Given records Start Marker
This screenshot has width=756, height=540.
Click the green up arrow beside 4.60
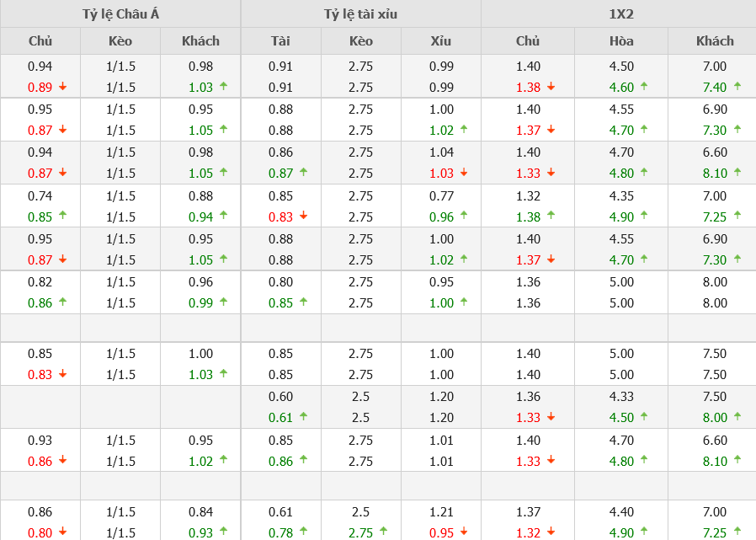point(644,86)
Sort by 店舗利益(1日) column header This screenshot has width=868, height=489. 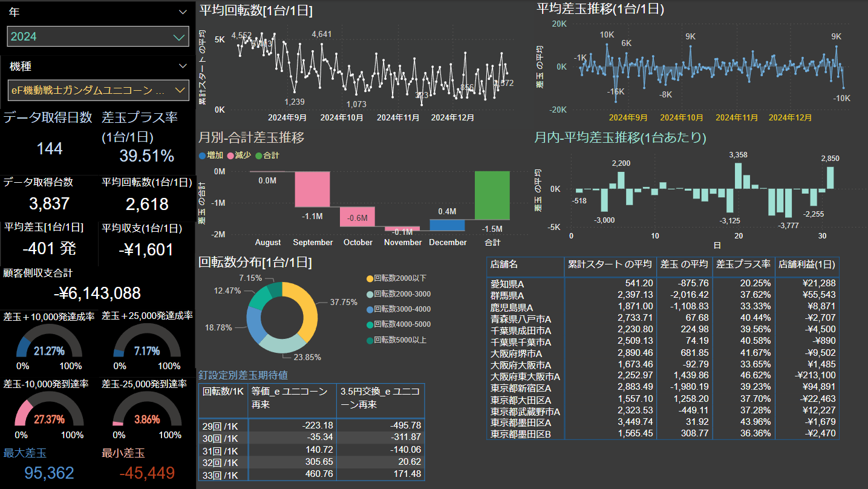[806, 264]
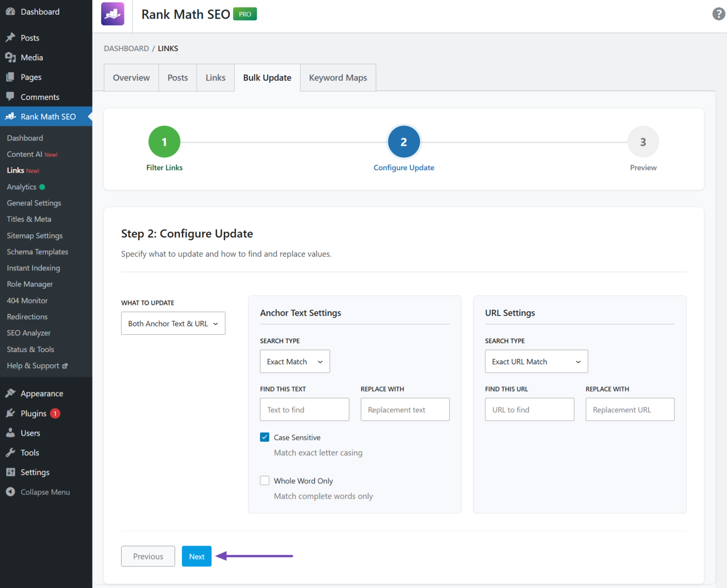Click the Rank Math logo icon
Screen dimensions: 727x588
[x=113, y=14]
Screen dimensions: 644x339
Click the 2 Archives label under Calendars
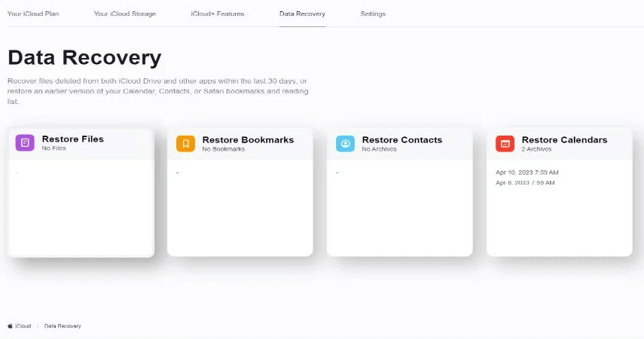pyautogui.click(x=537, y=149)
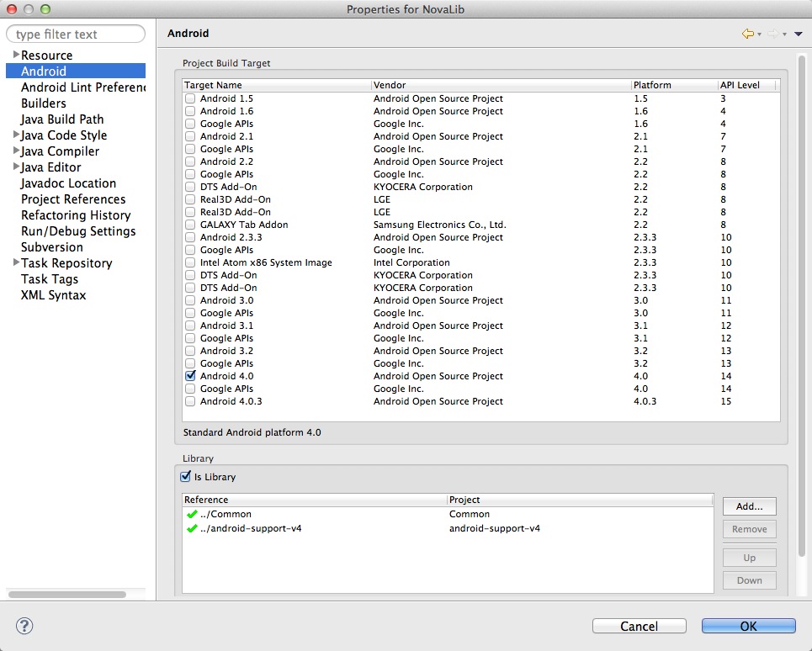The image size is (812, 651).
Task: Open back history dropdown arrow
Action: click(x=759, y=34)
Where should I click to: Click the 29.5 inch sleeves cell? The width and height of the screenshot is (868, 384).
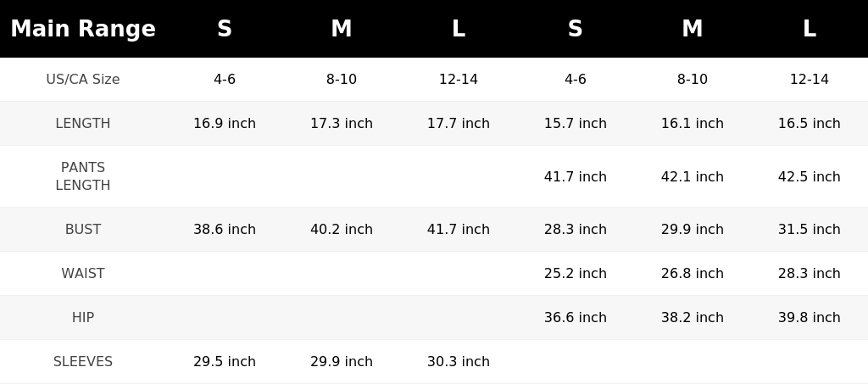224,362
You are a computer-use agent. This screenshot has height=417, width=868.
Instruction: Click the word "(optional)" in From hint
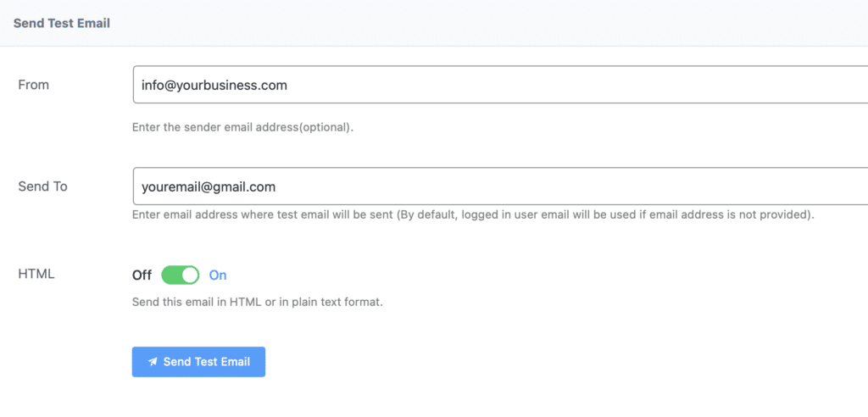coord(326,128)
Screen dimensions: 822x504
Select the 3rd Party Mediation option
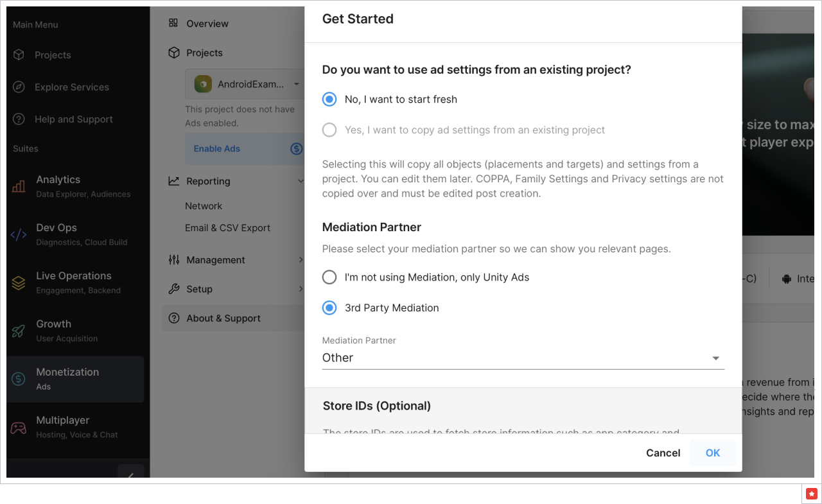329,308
Given records End Marker
§ Action item:
What you return must match, line for line, the records from the line containing "Screen dimensions: 822x504" through their end, with both ends included and no pictures.

§ Exercise answer:
Screen dimensions: 822x504
Select the 3rd Party Mediation option
329,308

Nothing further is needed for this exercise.